UMA INTELIGÊNCIA NÃO TÃO ABERTA

Open Source pra quem? Open Data pra qual?

O bafafá envolvendo o assunto da moda em tecnologia recebeu o nome de inteligência. É de lá que surge a empresa mais valiosa em tão pouco tempo. A Open AI vale 80 bilhões de dólares. Ela não é tão nova – criada em 2015 – mas o seu braço integrado a investidores de peso é bem mais recente. Para quem era uma instituição sem fins lucrativos, dá pra afirmar que ela se desviou bastante desse caminho.

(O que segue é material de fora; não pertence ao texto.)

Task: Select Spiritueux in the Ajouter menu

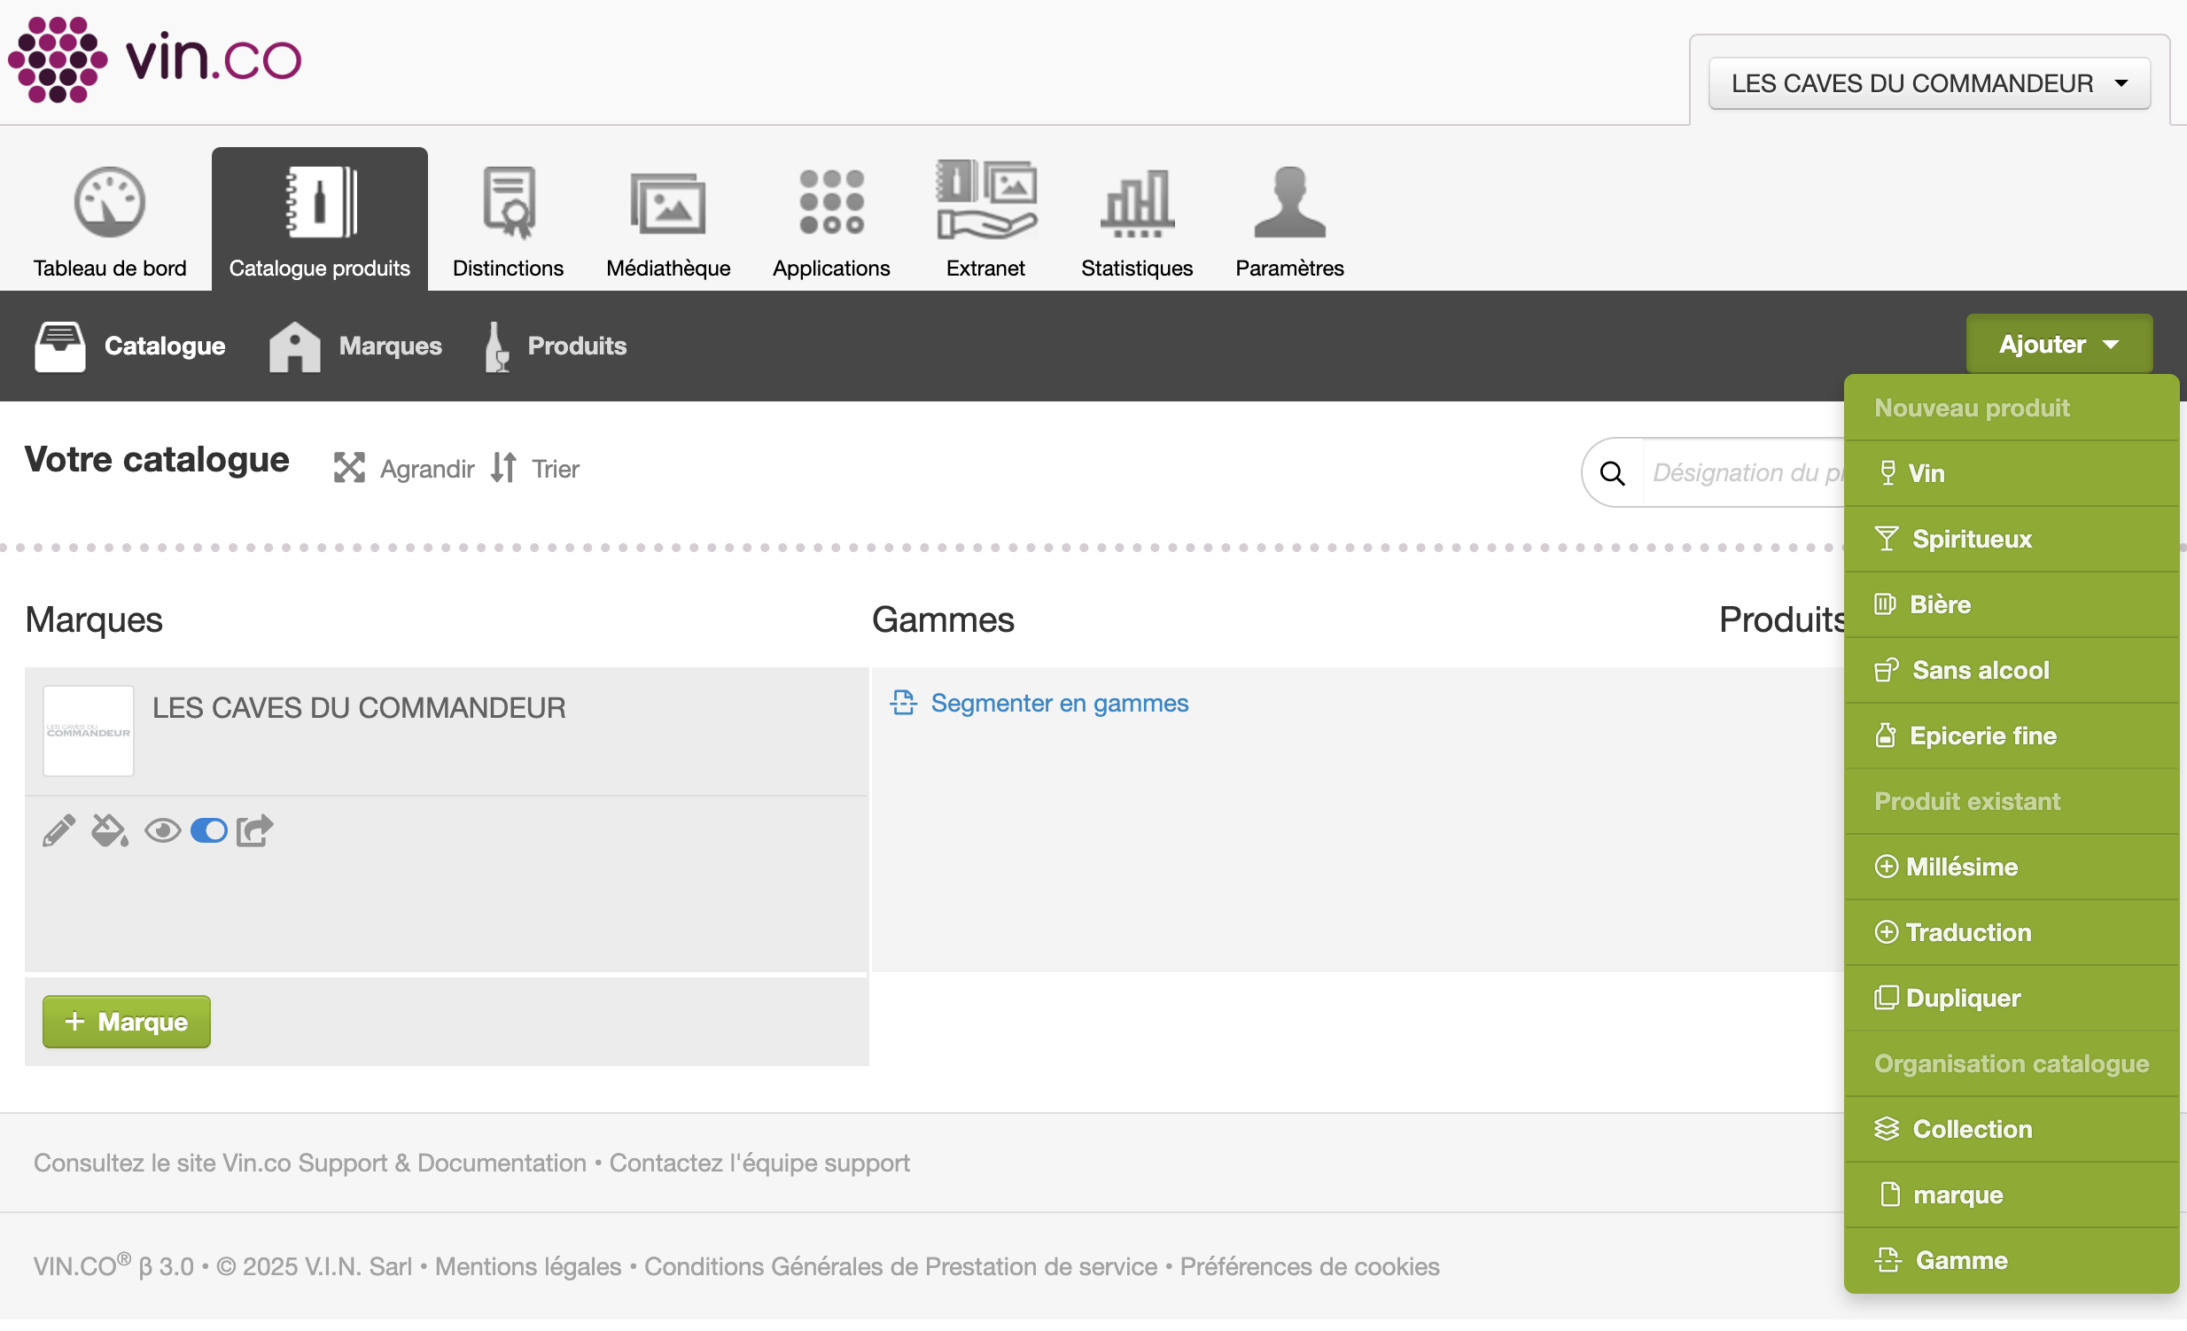Action: tap(1970, 539)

Quem liderou essa mudança de rumo foi Sam Altman, recentemente afastado do comando, subsequentemente contratado pela Microsoft e responsável pelo motim de quase 90% dos funcionários de lá, que também querem ser contratados pela MS, que deve estar por trás das manobras para afastar o Conselho, que acaba de reintegrar Altman ao cargo de CEO.

Toda essa confusão coloca incerteza nos rumos do ChatGPT? Claro que não, claro que sim. Algoritmos capazes de por tentativa e erro, corrigir suas ações – o que chamamos de aprender – já existem faz algum tempo. Mas a questão disruptiva em torno dessa nova fase dessa tecnologia é a sua interligação com grandes massas de dados, e com isso assumir uma condição de supremacia preditiva. Foram etapas que levaram décadas, bancos de dados acumularam uma massa burra de registros, o Data Mining permitiu garimpar essas bases com algum conhecimento estatístico, traçar tendências, correlações, médias de ocorrências. A integração mais recente dessas bases de dados gigantes em centros de cálculo com alto poder de computação nos deram os Big Data. É nessa fonte que reside a inteligência computacional autônoma, que aprende a partir de uma realidade empírica.

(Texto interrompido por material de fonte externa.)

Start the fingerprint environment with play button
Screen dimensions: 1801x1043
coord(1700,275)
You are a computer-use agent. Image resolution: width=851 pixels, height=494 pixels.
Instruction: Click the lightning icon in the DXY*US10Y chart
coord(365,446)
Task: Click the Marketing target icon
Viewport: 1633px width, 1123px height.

A isso damos o nome de Generative AI. É esse sub-tipo específico de Inteligência Artificial que permite automatizar certas atividades até então humanas, e desse modo criar espaço para automação na produção de predições, criações, descrições, enfim do campo exclusivo de analistas e criativos. Ao aprender com tudo aquilo que fomos capazes de criar até hoje, as máquinas farão com isso, o que já fizeram com as partidas de xadrez, desde Kasparov: ganharão o jogo.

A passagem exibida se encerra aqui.